Fringe Box



Guildford – From The World Down Under

Published on: 28 Dec, 2013
Updated on: 28 Dec, 2013
Innes Smith behind the bar of Ye Olde Ship Inn, St Catherine's, Guildford

Innes Smith behind the bar of Ye Olde Ship Inn, St Catherine’s, Guildford

By Innes Smith

I was an 18-year-old Australian on a gap year in England and I needed a job.

For four weeks, while mooching around London, I had lucked out but then I spotted an opportunity in a place called Guildford, so I jumped on a train.

My first encounter with the town was not auspicious. Walking out of the train station I found myself traffic-wrecked on the island that is the Guildford one way system.

Seemed that I was the wrong side for the Portsmouth Road. But eventually like Captain Cook I found the right course and I wasn’t even late for my interview, which went well enough to land me a job working at Ye Olde Ship Inn in St Catherine’s, on the southern edge of the town.

Job secure, I decided I should explore my new temporary home a little. So before returning to the station I took a stroll up the High Street.
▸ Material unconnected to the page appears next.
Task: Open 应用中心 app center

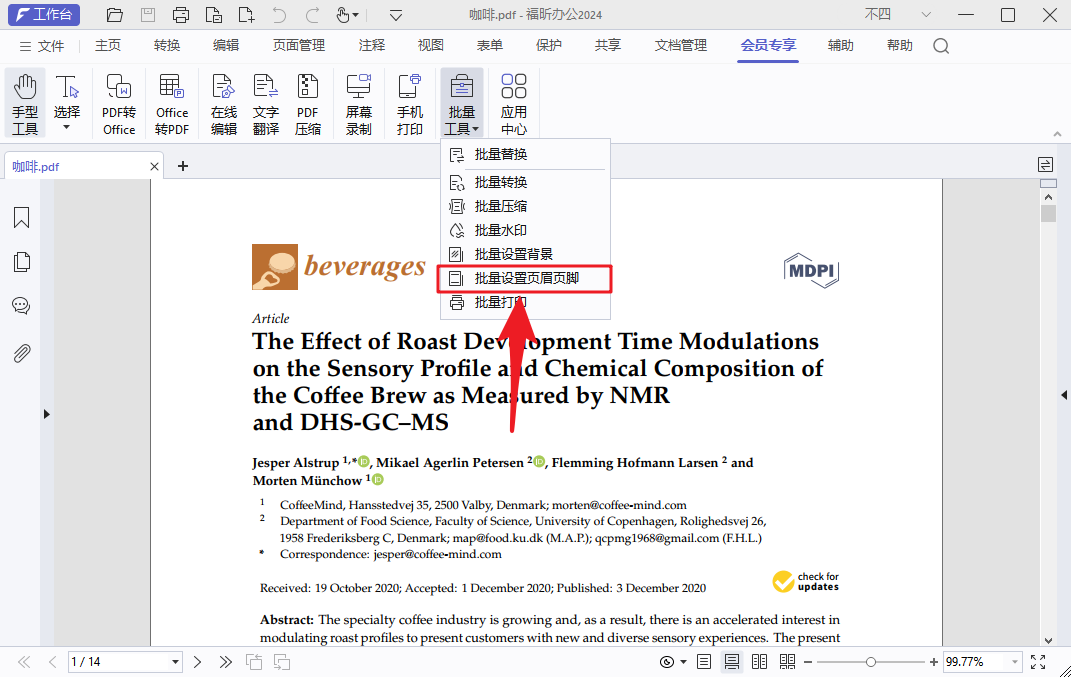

Sunlight can have a magical effect: even in an English winter. It did that February day. The scene captured my attention, completely. I was transfixed. Those of you familiar with the scene probably take it for granted but you shouldn’t. Guildford High Street is essentially beautiful.

After returning from a trip away to see a friend in nearby Somerset there was a large amount of snow about. The threat of no summer was deeply embedded on everyone’s mind. But they need not have worried.

Eventually the gorgeous Guildford summer recaptured that first moment I had in late winter. The stroll into town along the river and over the lock to see large amounts of people sprawled on the grass is a warming site of the fundamental community spirit.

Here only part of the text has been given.